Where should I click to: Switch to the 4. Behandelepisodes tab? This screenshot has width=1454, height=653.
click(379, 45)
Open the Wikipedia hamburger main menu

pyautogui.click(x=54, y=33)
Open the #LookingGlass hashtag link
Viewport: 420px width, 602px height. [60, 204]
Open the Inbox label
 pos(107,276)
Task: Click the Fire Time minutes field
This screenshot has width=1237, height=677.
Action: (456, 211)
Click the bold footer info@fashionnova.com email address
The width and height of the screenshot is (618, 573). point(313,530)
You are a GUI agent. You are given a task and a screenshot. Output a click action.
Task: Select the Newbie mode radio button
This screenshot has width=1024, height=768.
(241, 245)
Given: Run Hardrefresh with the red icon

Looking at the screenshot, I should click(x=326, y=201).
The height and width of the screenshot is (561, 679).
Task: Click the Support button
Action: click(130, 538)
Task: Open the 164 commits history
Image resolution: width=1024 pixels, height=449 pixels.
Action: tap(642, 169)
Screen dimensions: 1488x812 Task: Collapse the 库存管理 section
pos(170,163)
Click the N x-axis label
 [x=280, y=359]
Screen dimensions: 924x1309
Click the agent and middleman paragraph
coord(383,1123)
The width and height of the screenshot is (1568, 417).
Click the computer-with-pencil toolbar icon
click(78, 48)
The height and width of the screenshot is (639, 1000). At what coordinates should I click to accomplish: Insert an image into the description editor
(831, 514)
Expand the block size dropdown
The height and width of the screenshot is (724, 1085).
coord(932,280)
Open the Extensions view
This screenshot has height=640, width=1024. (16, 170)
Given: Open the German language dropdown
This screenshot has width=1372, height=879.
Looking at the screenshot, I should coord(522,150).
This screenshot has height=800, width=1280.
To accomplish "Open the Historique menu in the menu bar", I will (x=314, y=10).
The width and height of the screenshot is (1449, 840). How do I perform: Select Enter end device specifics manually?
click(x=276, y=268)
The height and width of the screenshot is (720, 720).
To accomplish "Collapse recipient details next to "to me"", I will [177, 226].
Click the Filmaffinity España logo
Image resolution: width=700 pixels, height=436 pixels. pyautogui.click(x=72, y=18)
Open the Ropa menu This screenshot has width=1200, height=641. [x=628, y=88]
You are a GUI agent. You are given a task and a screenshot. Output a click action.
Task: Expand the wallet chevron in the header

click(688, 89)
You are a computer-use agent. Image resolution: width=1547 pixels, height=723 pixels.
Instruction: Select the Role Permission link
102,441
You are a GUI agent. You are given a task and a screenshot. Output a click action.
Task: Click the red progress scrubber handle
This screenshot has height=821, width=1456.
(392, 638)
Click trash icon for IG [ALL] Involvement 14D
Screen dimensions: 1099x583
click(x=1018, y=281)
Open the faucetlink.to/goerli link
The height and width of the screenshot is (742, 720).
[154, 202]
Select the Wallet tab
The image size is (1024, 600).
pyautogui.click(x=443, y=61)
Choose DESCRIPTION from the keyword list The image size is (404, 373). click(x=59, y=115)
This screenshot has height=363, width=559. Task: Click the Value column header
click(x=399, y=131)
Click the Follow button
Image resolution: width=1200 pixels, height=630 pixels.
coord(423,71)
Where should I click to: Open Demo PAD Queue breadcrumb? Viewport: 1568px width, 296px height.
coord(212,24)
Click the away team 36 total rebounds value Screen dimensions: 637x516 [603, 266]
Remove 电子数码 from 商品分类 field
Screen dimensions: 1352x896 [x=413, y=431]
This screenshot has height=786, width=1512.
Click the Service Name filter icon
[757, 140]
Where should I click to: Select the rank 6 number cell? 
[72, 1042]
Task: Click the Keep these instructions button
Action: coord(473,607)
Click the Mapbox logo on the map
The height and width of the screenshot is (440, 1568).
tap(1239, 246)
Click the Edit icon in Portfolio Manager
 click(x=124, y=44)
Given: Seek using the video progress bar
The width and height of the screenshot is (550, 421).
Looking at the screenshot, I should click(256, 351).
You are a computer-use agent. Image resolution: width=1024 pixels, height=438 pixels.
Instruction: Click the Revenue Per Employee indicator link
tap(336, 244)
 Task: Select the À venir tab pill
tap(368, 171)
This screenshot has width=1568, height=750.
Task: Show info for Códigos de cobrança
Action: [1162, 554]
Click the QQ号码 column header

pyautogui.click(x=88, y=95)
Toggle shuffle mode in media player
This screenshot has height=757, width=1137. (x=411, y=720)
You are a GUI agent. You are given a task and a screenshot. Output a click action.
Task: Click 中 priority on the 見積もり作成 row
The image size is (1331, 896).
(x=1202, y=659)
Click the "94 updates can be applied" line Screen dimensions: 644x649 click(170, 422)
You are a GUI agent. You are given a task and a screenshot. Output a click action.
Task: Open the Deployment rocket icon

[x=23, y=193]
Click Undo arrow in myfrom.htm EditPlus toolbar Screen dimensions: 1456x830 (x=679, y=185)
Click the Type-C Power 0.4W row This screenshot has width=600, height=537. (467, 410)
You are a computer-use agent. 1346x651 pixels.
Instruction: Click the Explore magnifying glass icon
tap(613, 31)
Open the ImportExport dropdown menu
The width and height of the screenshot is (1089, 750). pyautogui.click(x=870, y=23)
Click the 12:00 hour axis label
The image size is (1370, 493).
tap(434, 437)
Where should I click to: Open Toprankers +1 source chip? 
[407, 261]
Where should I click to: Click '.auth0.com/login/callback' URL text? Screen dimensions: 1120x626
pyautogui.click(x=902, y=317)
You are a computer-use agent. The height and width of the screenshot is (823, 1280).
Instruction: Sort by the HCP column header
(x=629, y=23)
========================
Restate, word for word and with nothing added, the lines from the first line of the listing through the one where "Expand the block size dropdown" stands.

» Answer space
Where should I click to: Switch to the 4. Behandelepisodes tab? This screenshot has width=1454, height=653.
click(379, 45)
Open the Wikipedia hamburger main menu

pyautogui.click(x=54, y=33)
Open the #LookingGlass hashtag link
Viewport: 420px width, 602px height. [60, 204]
Open the Inbox label
 pos(107,276)
Task: Click the Fire Time minutes field
This screenshot has width=1237, height=677.
Action: (456, 211)
Click the bold footer info@fashionnova.com email address
The width and height of the screenshot is (618, 573). point(313,530)
You are a GUI agent. You are given a task and a screenshot. Output a click action.
Task: Select the Newbie mode radio button
This screenshot has width=1024, height=768.
(241, 245)
Given: Run Hardrefresh with the red icon

Looking at the screenshot, I should click(x=326, y=201).
The height and width of the screenshot is (561, 679).
Task: Click the Support button
Action: click(130, 538)
Task: Open the 164 commits history
Image resolution: width=1024 pixels, height=449 pixels.
Action: tap(642, 169)
Screen dimensions: 1488x812 Task: Collapse the 库存管理 section
pos(170,163)
Click the N x-axis label
 [x=280, y=359]
Screen dimensions: 924x1309
Click the agent and middleman paragraph
coord(383,1123)
The width and height of the screenshot is (1568, 417).
Click the computer-with-pencil toolbar icon
click(78, 48)
The height and width of the screenshot is (639, 1000). At what coordinates should I click to accomplish: Insert an image into the description editor
(831, 514)
Expand the block size dropdown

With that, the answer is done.